- **Data supplied**:
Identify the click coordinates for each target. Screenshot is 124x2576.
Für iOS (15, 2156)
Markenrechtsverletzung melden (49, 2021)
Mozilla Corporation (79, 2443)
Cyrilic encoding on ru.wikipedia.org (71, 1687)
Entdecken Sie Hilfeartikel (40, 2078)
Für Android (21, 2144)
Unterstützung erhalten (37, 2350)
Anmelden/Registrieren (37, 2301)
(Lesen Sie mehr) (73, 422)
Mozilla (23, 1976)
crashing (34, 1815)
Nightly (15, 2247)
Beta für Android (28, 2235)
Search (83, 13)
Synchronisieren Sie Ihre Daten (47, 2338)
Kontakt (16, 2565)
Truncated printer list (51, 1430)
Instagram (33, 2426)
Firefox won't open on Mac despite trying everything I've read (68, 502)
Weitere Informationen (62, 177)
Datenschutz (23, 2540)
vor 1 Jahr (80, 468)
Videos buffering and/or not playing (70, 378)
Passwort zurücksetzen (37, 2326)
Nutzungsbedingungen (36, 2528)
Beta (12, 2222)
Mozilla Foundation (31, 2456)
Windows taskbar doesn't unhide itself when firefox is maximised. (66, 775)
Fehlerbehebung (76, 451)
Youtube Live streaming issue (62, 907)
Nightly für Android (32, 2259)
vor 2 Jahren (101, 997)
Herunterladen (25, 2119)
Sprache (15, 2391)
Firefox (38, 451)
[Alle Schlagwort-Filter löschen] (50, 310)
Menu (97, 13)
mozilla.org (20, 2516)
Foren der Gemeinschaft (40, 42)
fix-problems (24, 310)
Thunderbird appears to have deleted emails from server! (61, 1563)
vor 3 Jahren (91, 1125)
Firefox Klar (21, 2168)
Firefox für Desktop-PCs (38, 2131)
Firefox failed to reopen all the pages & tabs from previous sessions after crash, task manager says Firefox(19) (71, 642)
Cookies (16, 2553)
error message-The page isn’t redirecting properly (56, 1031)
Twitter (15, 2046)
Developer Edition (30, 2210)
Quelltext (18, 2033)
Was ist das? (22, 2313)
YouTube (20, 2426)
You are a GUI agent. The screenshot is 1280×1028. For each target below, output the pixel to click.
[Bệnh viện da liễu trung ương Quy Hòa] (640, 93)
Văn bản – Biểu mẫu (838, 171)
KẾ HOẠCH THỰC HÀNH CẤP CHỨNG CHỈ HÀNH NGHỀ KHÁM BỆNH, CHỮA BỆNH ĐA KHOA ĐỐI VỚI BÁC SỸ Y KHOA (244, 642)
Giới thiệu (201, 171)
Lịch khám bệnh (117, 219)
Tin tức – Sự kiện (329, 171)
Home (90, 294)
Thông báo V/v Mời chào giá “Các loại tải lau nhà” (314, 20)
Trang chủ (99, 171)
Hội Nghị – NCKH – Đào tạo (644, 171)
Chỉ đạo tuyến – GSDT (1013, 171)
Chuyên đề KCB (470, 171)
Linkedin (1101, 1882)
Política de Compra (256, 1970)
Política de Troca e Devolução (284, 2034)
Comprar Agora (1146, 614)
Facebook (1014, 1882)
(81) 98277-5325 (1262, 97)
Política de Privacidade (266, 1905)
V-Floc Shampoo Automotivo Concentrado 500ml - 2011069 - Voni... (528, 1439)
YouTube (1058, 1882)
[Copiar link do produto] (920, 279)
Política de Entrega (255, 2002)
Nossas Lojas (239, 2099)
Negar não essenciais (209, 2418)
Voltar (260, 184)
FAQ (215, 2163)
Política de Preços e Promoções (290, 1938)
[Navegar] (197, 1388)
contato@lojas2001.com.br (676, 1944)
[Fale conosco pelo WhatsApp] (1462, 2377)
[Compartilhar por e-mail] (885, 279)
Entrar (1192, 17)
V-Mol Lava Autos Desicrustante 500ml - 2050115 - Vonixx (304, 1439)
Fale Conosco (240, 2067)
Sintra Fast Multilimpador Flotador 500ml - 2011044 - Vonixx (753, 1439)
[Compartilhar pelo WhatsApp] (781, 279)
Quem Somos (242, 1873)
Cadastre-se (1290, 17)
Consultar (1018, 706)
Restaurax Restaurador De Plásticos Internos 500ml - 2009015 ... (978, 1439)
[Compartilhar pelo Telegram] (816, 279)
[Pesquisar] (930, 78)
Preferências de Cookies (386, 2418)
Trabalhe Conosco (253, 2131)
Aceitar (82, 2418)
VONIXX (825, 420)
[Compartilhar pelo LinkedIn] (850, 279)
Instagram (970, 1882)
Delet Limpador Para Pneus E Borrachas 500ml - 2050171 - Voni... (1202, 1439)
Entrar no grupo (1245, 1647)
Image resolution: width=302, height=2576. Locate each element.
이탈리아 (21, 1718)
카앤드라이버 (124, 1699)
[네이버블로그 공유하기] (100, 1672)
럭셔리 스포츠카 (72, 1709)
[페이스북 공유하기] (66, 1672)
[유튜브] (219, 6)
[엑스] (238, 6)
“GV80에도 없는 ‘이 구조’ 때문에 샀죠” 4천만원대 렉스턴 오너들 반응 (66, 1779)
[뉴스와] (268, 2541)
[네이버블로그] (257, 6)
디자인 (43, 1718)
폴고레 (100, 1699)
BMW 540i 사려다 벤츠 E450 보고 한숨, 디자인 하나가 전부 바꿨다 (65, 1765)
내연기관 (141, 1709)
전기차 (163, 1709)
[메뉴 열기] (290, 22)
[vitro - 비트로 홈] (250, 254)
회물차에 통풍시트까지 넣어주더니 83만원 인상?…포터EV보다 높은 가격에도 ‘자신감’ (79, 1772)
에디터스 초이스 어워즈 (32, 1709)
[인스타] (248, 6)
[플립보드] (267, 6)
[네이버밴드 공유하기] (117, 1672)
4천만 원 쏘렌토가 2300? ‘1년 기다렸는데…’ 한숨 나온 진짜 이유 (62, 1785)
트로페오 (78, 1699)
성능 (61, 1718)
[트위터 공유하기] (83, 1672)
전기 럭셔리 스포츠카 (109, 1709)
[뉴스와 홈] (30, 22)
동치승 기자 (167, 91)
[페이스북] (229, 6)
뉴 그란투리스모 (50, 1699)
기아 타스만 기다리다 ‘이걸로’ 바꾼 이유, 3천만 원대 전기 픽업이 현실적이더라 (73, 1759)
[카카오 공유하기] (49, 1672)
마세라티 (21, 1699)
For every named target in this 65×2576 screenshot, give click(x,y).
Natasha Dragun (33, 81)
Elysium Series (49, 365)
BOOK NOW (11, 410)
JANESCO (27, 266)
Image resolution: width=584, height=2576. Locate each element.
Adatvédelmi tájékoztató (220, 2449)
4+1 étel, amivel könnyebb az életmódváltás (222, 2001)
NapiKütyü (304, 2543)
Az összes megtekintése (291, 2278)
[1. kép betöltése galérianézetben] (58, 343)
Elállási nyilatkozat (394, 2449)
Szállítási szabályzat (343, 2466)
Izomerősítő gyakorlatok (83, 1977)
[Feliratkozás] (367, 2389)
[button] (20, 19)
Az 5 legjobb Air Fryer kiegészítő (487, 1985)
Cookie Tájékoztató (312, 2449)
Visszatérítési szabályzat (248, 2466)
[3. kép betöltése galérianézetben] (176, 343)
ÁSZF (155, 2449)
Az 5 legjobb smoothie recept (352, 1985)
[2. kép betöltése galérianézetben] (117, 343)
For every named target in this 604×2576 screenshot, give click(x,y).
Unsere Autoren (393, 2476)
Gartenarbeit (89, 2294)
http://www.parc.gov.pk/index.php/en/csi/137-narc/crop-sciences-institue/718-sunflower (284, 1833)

- **Problem details**:
Repeat the material, keeping every word exactly as it is.

- **Exercise result**:
Identify the click coordinates for each target. Screenshot is 124x2576.
Für iOS (15, 2156)
Markenrechtsverletzung melden (49, 2021)
Mozilla Corporation (79, 2443)
Cyrilic encoding on ru.wikipedia.org (71, 1687)
Entdecken Sie Hilfeartikel (40, 2078)
Für Android (21, 2144)
Unterstützung erhalten (37, 2350)
Anmelden/Registrieren (37, 2301)
(Lesen Sie mehr) (73, 422)
Mozilla (23, 1976)
crashing (34, 1815)
Nightly (15, 2247)
Beta für Android (28, 2235)
Search (83, 13)
Synchronisieren Sie Ihre Daten (47, 2338)
Kontakt (16, 2565)
Truncated printer list (51, 1430)
Instagram (33, 2426)
Firefox won't open on Mac despite trying everything I've read (68, 502)
Weitere Informationen (62, 177)
Datenschutz (23, 2540)
vor 1 Jahr (80, 468)
Videos buffering and/or not playing (70, 378)
Passwort zurücksetzen (37, 2326)
Nutzungsbedingungen (36, 2528)
Beta (12, 2222)
Mozilla Foundation (31, 2456)
Windows taskbar doesn't unhide itself when firefox is maximised. (66, 775)
Fehlerbehebung (76, 451)
Youtube Live streaming issue (62, 907)
Nightly für Android (32, 2259)
vor 2 Jahren (101, 997)
Herunterladen (25, 2119)
Sprache (15, 2391)
Firefox (38, 451)
[Alle Schlagwort-Filter löschen] (50, 310)
Menu (97, 13)
mozilla.org (20, 2516)
Foren der Gemeinschaft (40, 42)
fix-problems (24, 310)
Thunderbird appears to have deleted emails from server! (61, 1563)
vor 3 Jahren (91, 1125)
Firefox Klar (21, 2168)
Firefox für Desktop-PCs (38, 2131)
Firefox failed to reopen all the pages & tabs from previous sessions after crash, task manager says Firefox(19) (71, 642)
Cookies (16, 2553)
error message-The page isn’t redirecting properly (56, 1031)
Twitter (15, 2046)
Developer Edition (30, 2210)
Quelltext (18, 2033)
Was ist das? (22, 2313)
YouTube (20, 2426)
You are a GUI agent. The screenshot is 1280×1028. For each target below, output the pixel to click.
[Bệnh viện da liễu trung ương Quy Hòa] (640, 93)
Văn bản – Biểu mẫu (838, 171)
KẾ HOẠCH THỰC HÀNH CẤP CHỨNG CHỈ HÀNH NGHỀ KHÁM BỆNH, CHỮA BỆNH ĐA KHOA ĐỐI VỚI BÁC SỸ Y KHOA (244, 642)
Giới thiệu (201, 171)
Lịch khám bệnh (117, 219)
Tin tức – Sự kiện (329, 171)
Home (90, 294)
Thông báo V/v Mời chào giá “Các loại tải lau nhà” (314, 20)
Trang chủ (99, 171)
Hội Nghị – NCKH – Đào tạo (644, 171)
Chỉ đạo tuyến – GSDT (1013, 171)
Chuyên đề KCB (470, 171)
Linkedin (1101, 1882)
Política de Compra (256, 1970)
Política de Troca e Devolução (284, 2034)
Comprar Agora (1146, 614)
Facebook (1014, 1882)
(81) 98277-5325 (1262, 97)
Política de Privacidade (266, 1905)
V-Floc Shampoo Automotivo Concentrado 500ml - 2011069 - Voni... (528, 1439)
YouTube (1058, 1882)
[Copiar link do produto] (920, 279)
Política de Entrega (255, 2002)
Nossas Lojas (239, 2099)
Negar não essenciais (209, 2418)
Voltar (260, 184)
FAQ (215, 2163)
Política de Preços e Promoções (290, 1938)
[Navegar] (197, 1388)
contato@lojas2001.com.br (676, 1944)
[Fale conosco pelo WhatsApp] (1462, 2377)
[Compartilhar por e-mail] (885, 279)
Entrar (1192, 17)
V-Mol Lava Autos Desicrustante 500ml - 2050115 - Vonixx (304, 1439)
Fale Conosco (240, 2067)
Sintra Fast Multilimpador Flotador 500ml - 2011044 - Vonixx (753, 1439)
[Compartilhar pelo WhatsApp] (781, 279)
Quem Somos (242, 1873)
Cadastre-se (1290, 17)
Consultar (1018, 706)
Restaurax Restaurador De Plásticos Internos 500ml - 2009015 ... (978, 1439)
[Compartilhar pelo Telegram] (816, 279)
[Pesquisar] (930, 78)
Preferências de Cookies (386, 2418)
Trabalhe Conosco (253, 2131)
Aceitar (82, 2418)
VONIXX (825, 420)
[Compartilhar pelo LinkedIn] (850, 279)
Instagram (970, 1882)
Delet Limpador Para Pneus E Borrachas 500ml - 2050171 - Voni... (1202, 1439)
Entrar no grupo (1245, 1647)
Image resolution: width=302, height=2576. Locate each element.
이탈리아 (21, 1718)
카앤드라이버 (124, 1699)
[네이버블로그 공유하기] (100, 1672)
럭셔리 스포츠카 (72, 1709)
[페이스북 공유하기] (66, 1672)
[유튜브] (219, 6)
[엑스] (238, 6)
“GV80에도 없는 ‘이 구조’ 때문에 샀죠” 4천만원대 렉스턴 오너들 반응 (66, 1779)
[뉴스와] (268, 2541)
[네이버블로그] (257, 6)
디자인 (43, 1718)
폴고레 (100, 1699)
BMW 540i 사려다 벤츠 E450 보고 한숨, 디자인 하나가 전부 바꿨다 (65, 1765)
내연기관 (141, 1709)
전기차 (163, 1709)
[메뉴 열기] (290, 22)
[vitro - 비트로 홈] (250, 254)
회물차에 통풍시트까지 넣어주더니 83만원 인상?…포터EV보다 높은 가격에도 ‘자신감’ (79, 1772)
에디터스 초이스 어워즈 (32, 1709)
[인스타] (248, 6)
[플립보드] (267, 6)
[네이버밴드 공유하기] (117, 1672)
4천만 원 쏘렌토가 2300? ‘1년 기다렸는데…’ 한숨 나온 진짜 이유 (62, 1785)
트로페오 (78, 1699)
성능 (61, 1718)
[트위터 공유하기] (83, 1672)
전기 럭셔리 스포츠카 (109, 1709)
[뉴스와 홈] (30, 22)
동치승 기자 (167, 91)
[페이스북] (229, 6)
뉴 그란투리스모 (50, 1699)
기아 타스만 기다리다 ‘이걸로’ 바꾼 이유, 3천만 원대 전기 픽업이 현실적이더라 (73, 1759)
[카카오 공유하기] (49, 1672)
마세라티 (21, 1699)
For every named target in this 65×2576 screenshot, give click(x,y).
Natasha Dragun (33, 81)
Elysium Series (49, 365)
BOOK NOW (11, 410)
JANESCO (27, 266)
Image resolution: width=584, height=2576. Locate each element.
Adatvédelmi tájékoztató (220, 2449)
4+1 étel, amivel könnyebb az életmódváltás (222, 2001)
NapiKütyü (304, 2543)
Az összes megtekintése (291, 2278)
[1. kép betöltése galérianézetben] (58, 343)
Elállási nyilatkozat (394, 2449)
Szállítási szabályzat (343, 2466)
Izomerősítő gyakorlatok (83, 1977)
[Feliratkozás] (367, 2389)
[button] (20, 19)
Az 5 legjobb Air Fryer kiegészítő (487, 1985)
Cookie Tájékoztató (312, 2449)
Visszatérítési szabályzat (248, 2466)
[3. kép betöltése galérianézetben] (176, 343)
ÁSZF (155, 2449)
Az 5 legjobb smoothie recept (352, 1985)
[2. kép betöltése galérianézetben] (117, 343)
For every named target in this 604×2576 screenshot, give click(x,y).
Unsere Autoren (393, 2476)
Gartenarbeit (89, 2294)
http://www.parc.gov.pk/index.php/en/csi/137-narc/crop-sciences-institue/718-sunflower (284, 1833)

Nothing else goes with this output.